Could the whole of the data below be written out verbatim?

*** Opening of Data under study ***

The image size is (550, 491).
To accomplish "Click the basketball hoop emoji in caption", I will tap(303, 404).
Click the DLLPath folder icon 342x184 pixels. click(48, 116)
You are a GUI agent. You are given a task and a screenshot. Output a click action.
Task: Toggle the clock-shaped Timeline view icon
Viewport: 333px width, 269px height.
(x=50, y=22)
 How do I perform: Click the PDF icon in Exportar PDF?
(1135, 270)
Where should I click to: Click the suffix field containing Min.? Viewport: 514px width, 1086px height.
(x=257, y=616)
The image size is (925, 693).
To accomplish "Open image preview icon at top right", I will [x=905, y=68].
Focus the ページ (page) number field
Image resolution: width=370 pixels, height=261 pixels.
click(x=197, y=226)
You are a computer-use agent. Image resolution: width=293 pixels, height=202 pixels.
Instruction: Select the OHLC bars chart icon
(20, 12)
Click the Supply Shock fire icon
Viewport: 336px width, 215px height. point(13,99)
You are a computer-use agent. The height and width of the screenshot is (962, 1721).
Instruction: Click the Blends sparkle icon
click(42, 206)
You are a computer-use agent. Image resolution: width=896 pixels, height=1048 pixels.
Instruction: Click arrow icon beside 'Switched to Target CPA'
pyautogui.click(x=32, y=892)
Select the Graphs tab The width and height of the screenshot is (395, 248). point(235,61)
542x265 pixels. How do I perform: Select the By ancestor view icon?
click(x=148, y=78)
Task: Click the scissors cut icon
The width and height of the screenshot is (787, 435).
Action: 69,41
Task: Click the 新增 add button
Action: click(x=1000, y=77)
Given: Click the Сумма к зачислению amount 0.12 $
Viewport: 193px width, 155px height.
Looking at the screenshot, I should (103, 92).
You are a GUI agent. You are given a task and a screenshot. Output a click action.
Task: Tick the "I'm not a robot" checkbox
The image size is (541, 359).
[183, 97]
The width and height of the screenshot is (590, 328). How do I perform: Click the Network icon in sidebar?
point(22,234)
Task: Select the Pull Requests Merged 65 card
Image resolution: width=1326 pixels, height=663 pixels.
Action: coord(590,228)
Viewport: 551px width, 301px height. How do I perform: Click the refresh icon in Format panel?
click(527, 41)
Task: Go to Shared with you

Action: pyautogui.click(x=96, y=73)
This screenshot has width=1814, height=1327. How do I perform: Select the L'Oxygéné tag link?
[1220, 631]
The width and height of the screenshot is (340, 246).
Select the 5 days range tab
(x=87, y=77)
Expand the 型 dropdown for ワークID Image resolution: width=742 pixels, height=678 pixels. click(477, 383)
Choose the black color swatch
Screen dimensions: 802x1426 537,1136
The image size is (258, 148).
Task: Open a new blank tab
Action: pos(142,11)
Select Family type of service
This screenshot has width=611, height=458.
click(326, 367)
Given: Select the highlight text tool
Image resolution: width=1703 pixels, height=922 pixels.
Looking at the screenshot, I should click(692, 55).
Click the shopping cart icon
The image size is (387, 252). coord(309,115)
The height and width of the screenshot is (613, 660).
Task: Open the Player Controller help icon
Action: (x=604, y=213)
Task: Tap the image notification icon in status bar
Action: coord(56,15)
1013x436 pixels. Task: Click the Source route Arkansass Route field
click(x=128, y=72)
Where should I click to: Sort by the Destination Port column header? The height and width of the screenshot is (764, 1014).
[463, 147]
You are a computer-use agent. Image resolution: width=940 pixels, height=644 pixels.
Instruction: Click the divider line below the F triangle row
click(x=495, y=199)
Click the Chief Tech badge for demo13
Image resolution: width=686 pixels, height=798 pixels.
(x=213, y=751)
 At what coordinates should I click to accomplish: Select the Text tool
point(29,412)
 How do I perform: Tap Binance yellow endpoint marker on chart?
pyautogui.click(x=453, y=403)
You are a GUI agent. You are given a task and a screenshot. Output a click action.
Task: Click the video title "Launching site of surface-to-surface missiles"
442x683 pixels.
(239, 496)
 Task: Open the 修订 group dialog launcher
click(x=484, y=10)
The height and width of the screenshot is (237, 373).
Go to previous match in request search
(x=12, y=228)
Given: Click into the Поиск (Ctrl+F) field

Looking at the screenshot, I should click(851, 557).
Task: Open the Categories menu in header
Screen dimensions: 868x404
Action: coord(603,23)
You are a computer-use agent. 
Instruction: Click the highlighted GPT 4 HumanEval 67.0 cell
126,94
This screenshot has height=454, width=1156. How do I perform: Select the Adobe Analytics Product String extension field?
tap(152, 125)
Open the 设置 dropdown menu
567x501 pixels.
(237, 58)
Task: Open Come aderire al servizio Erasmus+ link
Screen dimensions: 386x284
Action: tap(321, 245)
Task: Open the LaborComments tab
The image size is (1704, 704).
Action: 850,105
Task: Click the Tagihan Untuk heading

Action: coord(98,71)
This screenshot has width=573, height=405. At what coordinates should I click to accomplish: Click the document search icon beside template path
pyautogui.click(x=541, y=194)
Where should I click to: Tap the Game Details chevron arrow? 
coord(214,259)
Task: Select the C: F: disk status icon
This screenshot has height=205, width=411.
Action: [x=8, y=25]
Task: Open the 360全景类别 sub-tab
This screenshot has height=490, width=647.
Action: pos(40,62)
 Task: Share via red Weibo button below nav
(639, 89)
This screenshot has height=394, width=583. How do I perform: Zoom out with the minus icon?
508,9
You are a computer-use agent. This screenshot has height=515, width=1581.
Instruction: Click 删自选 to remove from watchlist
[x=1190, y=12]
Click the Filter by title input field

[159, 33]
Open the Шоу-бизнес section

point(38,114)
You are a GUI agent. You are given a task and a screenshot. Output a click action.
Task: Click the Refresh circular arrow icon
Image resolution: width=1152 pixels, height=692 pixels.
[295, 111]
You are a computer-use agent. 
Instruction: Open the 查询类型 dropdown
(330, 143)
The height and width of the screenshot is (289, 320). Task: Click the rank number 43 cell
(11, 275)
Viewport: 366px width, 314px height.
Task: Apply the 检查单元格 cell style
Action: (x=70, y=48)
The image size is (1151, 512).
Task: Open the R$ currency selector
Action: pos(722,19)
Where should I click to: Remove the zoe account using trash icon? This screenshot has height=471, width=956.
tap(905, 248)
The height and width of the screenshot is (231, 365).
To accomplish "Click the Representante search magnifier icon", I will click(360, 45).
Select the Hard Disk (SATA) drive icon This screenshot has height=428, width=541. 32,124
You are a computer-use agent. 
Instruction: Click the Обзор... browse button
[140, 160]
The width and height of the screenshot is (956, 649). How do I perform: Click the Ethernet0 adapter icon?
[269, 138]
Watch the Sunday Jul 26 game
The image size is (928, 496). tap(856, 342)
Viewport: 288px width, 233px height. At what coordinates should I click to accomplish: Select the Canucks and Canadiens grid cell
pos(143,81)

*** Close of Data under study ***

# Solution for this problem
The image size is (550, 491).
To accomplish "Click the basketball hoop emoji in caption", I will tap(303, 404).
Click the DLLPath folder icon 342x184 pixels. click(48, 116)
You are a GUI agent. You are given a task and a screenshot. Output a click action.
Task: Toggle the clock-shaped Timeline view icon
Viewport: 333px width, 269px height.
(x=50, y=22)
 How do I perform: Click the PDF icon in Exportar PDF?
(1135, 270)
Where should I click to: Click the suffix field containing Min.? Viewport: 514px width, 1086px height.
(x=257, y=616)
The image size is (925, 693).
To accomplish "Open image preview icon at top right", I will [x=905, y=68].
Focus the ページ (page) number field
Image resolution: width=370 pixels, height=261 pixels.
click(x=197, y=226)
You are a computer-use agent. Image resolution: width=293 pixels, height=202 pixels.
Instruction: Select the OHLC bars chart icon
(20, 12)
Click the Supply Shock fire icon
Viewport: 336px width, 215px height. point(13,99)
You are a computer-use agent. The height and width of the screenshot is (962, 1721).
Instruction: Click the Blends sparkle icon
click(42, 206)
You are a computer-use agent. Image resolution: width=896 pixels, height=1048 pixels.
Instruction: Click arrow icon beside 'Switched to Target CPA'
pyautogui.click(x=32, y=892)
Select the Graphs tab The width and height of the screenshot is (395, 248). point(235,61)
542x265 pixels. How do I perform: Select the By ancestor view icon?
click(x=148, y=78)
Task: Click the scissors cut icon
The width and height of the screenshot is (787, 435).
Action: 69,41
Task: Click the 新增 add button
Action: click(x=1000, y=77)
Given: Click the Сумма к зачислению amount 0.12 $
Viewport: 193px width, 155px height.
Looking at the screenshot, I should (103, 92).
You are a GUI agent. You are given a task and a screenshot. Output a click action.
Task: Tick the "I'm not a robot" checkbox
The image size is (541, 359).
[183, 97]
The width and height of the screenshot is (590, 328). How do I perform: Click the Network icon in sidebar?
point(22,234)
Task: Select the Pull Requests Merged 65 card
Image resolution: width=1326 pixels, height=663 pixels.
Action: coord(590,228)
Viewport: 551px width, 301px height. How do I perform: Click the refresh icon in Format panel?
click(527, 41)
Task: Go to Shared with you

Action: pyautogui.click(x=96, y=73)
This screenshot has width=1814, height=1327. How do I perform: Select the L'Oxygéné tag link?
[1220, 631]
The width and height of the screenshot is (340, 246).
Select the 5 days range tab
(x=87, y=77)
Expand the 型 dropdown for ワークID Image resolution: width=742 pixels, height=678 pixels. click(477, 383)
Choose the black color swatch
Screen dimensions: 802x1426 537,1136
The image size is (258, 148).
Task: Open a new blank tab
Action: pos(142,11)
Select Family type of service
This screenshot has width=611, height=458.
click(326, 367)
Given: Select the highlight text tool
Image resolution: width=1703 pixels, height=922 pixels.
Looking at the screenshot, I should click(692, 55).
Click the shopping cart icon
The image size is (387, 252). coord(309,115)
The height and width of the screenshot is (613, 660).
Task: Open the Player Controller help icon
Action: (x=604, y=213)
Task: Tap the image notification icon in status bar
Action: coord(56,15)
1013x436 pixels. Task: Click the Source route Arkansass Route field
click(x=128, y=72)
Where should I click to: Sort by the Destination Port column header? The height and width of the screenshot is (764, 1014).
[463, 147]
You are a computer-use agent. Image resolution: width=940 pixels, height=644 pixels.
Instruction: Click the divider line below the F triangle row
click(x=495, y=199)
Click the Chief Tech badge for demo13
Image resolution: width=686 pixels, height=798 pixels.
(x=213, y=751)
 At what coordinates should I click to accomplish: Select the Text tool
point(29,412)
 How do I perform: Tap Binance yellow endpoint marker on chart?
pyautogui.click(x=453, y=403)
You are a GUI agent. You are given a task and a screenshot. Output a click action.
Task: Click the video title "Launching site of surface-to-surface missiles"
442x683 pixels.
(239, 496)
 Task: Open the 修订 group dialog launcher
click(x=484, y=10)
The height and width of the screenshot is (237, 373).
Go to previous match in request search
(x=12, y=228)
Given: Click into the Поиск (Ctrl+F) field

Looking at the screenshot, I should click(851, 557).
Task: Open the Categories menu in header
Screen dimensions: 868x404
Action: coord(603,23)
You are a computer-use agent. 
Instruction: Click the highlighted GPT 4 HumanEval 67.0 cell
126,94
This screenshot has height=454, width=1156. How do I perform: Select the Adobe Analytics Product String extension field?
tap(152, 125)
Open the 设置 dropdown menu
567x501 pixels.
(237, 58)
Task: Open Come aderire al servizio Erasmus+ link
Screen dimensions: 386x284
Action: tap(321, 245)
Task: Open the LaborComments tab
The image size is (1704, 704).
Action: 850,105
Task: Click the Tagihan Untuk heading

Action: coord(98,71)
This screenshot has width=573, height=405. At what coordinates should I click to accomplish: Click the document search icon beside template path
pyautogui.click(x=541, y=194)
Where should I click to: Tap the Game Details chevron arrow? 
coord(214,259)
Task: Select the C: F: disk status icon
This screenshot has height=205, width=411.
Action: [x=8, y=25]
Task: Open the 360全景类别 sub-tab
This screenshot has height=490, width=647.
Action: pos(40,62)
 Task: Share via red Weibo button below nav
(639, 89)
This screenshot has height=394, width=583. How do I perform: Zoom out with the minus icon?
508,9
You are a computer-use agent. This screenshot has height=515, width=1581.
Instruction: Click 删自选 to remove from watchlist
[x=1190, y=12]
Click the Filter by title input field

[159, 33]
Open the Шоу-бизнес section

point(38,114)
You are a GUI agent. You are given a task and a screenshot. Output a click action.
Task: Click the Refresh circular arrow icon
Image resolution: width=1152 pixels, height=692 pixels.
[295, 111]
You are a computer-use agent. 
Instruction: Open the 查询类型 dropdown
(330, 143)
The height and width of the screenshot is (289, 320). Task: Click the rank number 43 cell
(11, 275)
Viewport: 366px width, 314px height.
Task: Apply the 检查单元格 cell style
Action: (x=70, y=48)
The image size is (1151, 512).
Task: Open the R$ currency selector
Action: pos(722,19)
Where should I click to: Remove the zoe account using trash icon? This screenshot has height=471, width=956.
tap(905, 248)
The height and width of the screenshot is (231, 365).
To accomplish "Click the Representante search magnifier icon", I will click(360, 45).
Select the Hard Disk (SATA) drive icon This screenshot has height=428, width=541. 32,124
You are a computer-use agent. 
Instruction: Click the Обзор... browse button
[140, 160]
The width and height of the screenshot is (956, 649). How do I perform: Click the Ethernet0 adapter icon?
[269, 138]
Watch the Sunday Jul 26 game
The image size is (928, 496). tap(856, 342)
Viewport: 288px width, 233px height. At what coordinates should I click to accomplish: Select the Canucks and Canadiens grid cell
pos(143,81)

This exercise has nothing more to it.